> **Selected excerpt**:
Posts Tagged 'book club'

Join the Club! A Moveable Feast Series Preview

Today is National Read a Book Day! Have you been wanting to join a book club or wishing someone would curate a list of “must reads” for you? This month the DMA’s acclaimed literary series, Arts & Letters Live, kicks off a new initiative intended to build community through conversation, offering you another opportunity to take a deeper dive into books featured in the series. A Moveable Feast Book Club will feature four books over the next three months, allowing you to select any (or all) you would like to attend. We hope that by reading and sharing insights together a week or so before hearing the author speak, your experience will be richer and even more meaningful. Book Club events will take place in the DMA’s Founders Room, where participants can enjoy lunch while engaging in conversation with fellow bibliophiles.

The series kicks off on September 13 with Dr. Jaina Sanga, author and fellow of the Dallas Institute of Humanities and Culture, leading a conversation about Texas Literary Hall of Fame author Sarah Bird’s tenth novel. Daughter of a Daughter of a Queen is a historical novel depicting the story of slave-turned-soldier Cathy Williams, who disguised herself as a man and fought in the Civil War with the legendary Buffalo Soldiers.

> **Source data**:
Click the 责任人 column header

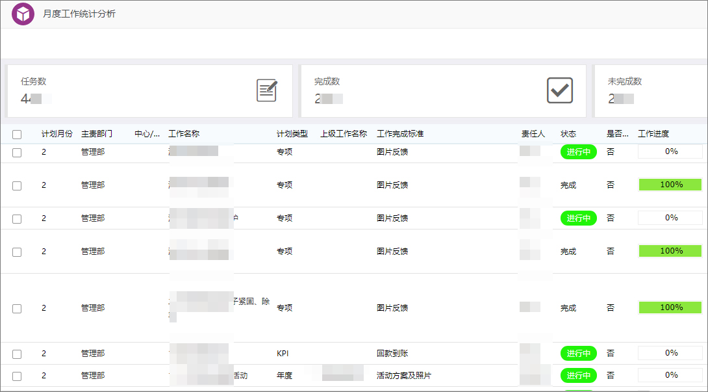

> **Exercise prompt**: Please reproduce the full Moveable Feast book club preview above, word for word.

> **Full output**:
Posts Tagged 'book club'

Join the Club! A Moveable Feast Series Preview

Today is National Read a Book Day! Have you been wanting to join a book club or wishing someone would curate a list of “must reads” for you? This month the DMA’s acclaimed literary series, Arts & Letters Live, kicks off a new initiative intended to build community through conversation, offering you another opportunity to take a deeper dive into books featured in the series. A Moveable Feast Book Club will feature four books over the next three months, allowing you to select any (or all) you would like to attend. We hope that by reading and sharing insights together a week or so before hearing the author speak, your experience will be richer and even more meaningful. Book Club events will take place in the DMA’s Founders Room, where participants can enjoy lunch while engaging in conversation with fellow bibliophiles.

The series kicks off on September 13 with Dr. Jaina Sanga, author and fellow of the Dallas Institute of Humanities and Culture, leading a conversation about Texas Literary Hall of Fame author Sarah Bird’s tenth novel. Daughter of a Daughter of a Queen is a historical novel depicting the story of slave-turned-soldier Cathy Williams, who disguised herself as a man and fought in the Civil War with the legendary Buffalo Soldiers.